You can’t control for poor management or market attractiveness. I get that. What you can do is make it so owners in small markets worry a bit less about the team’s finances, and a bit more about being competitive long-term.

A lesser discrepancy can also make it easier for ownership to fork over the cash for something with less obvious benefits; stat gurus may not pull in huge salaries relative to NBA players, but the full value of their contributions to a franchise isn’t exactly easy to define, either. Open-minded owners with cash flowing freely might not think twice about hiring a numbers guy, but if the team is cutting costs, dodging the luxury tax line like the plague, and really looking to turn a profit? The benefits are obscured by circumstance.

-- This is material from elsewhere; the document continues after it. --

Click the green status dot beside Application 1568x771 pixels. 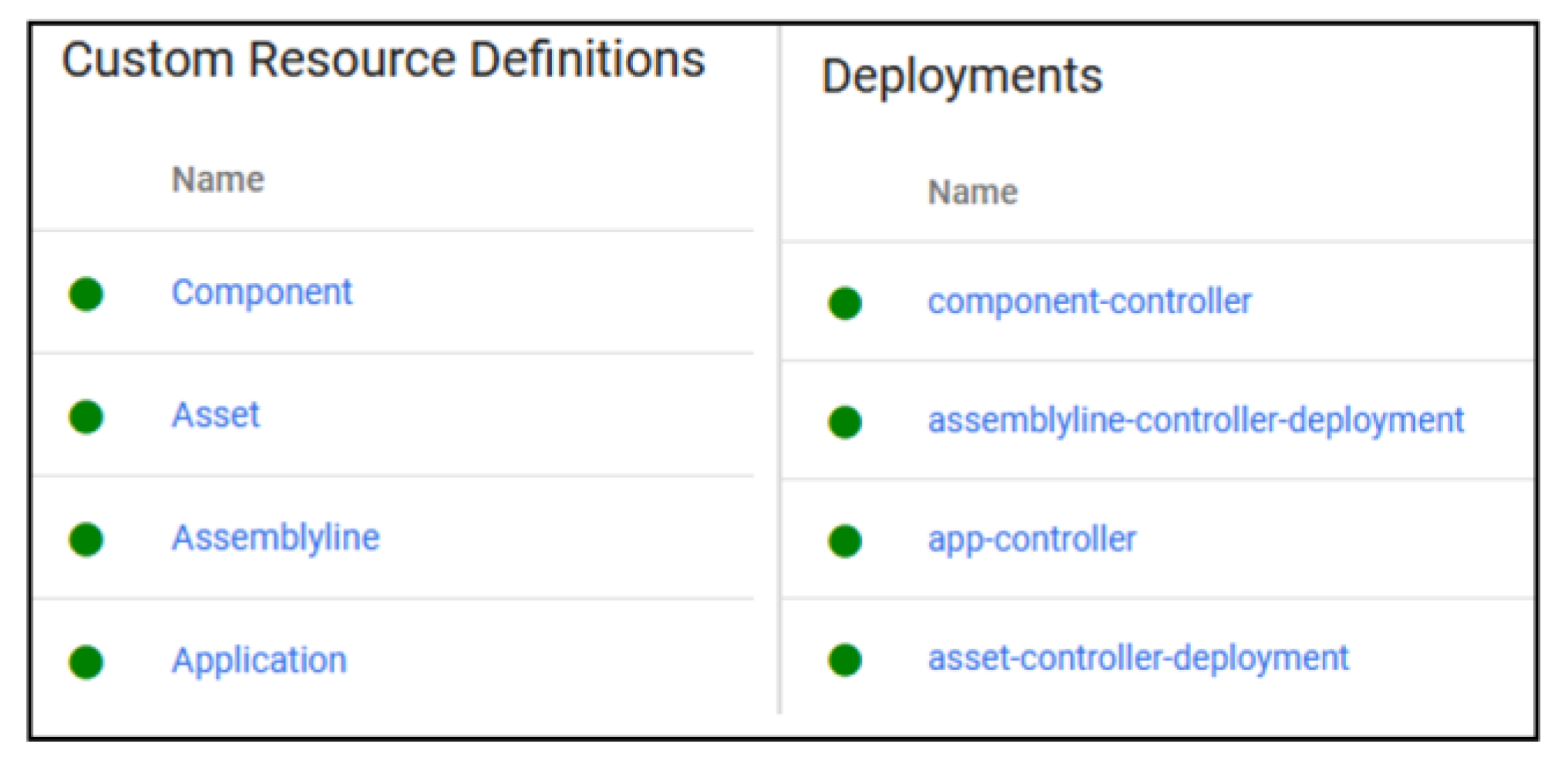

There isn’t any emotional grandstanding in my insistence that we consider the relevance of market size, so forgive me if that Raymond Felton bit was short on pathos. The point wasn’t that small market teams are drowning in woe, just that the natural order of the league has put them a half-step behind big city teams. In an effort to make things as fair as possible, why not at least try to compensate for those discrepancies? Sure, it’s possible for teams like the Spurs and the Cavs to overcome them, just as the Knicks and the Clippers have squandered their natural advantage. That doesn’t mean there isn’t room for improvement in the system, or that there’s reason enough to give up on controlling the market size variable.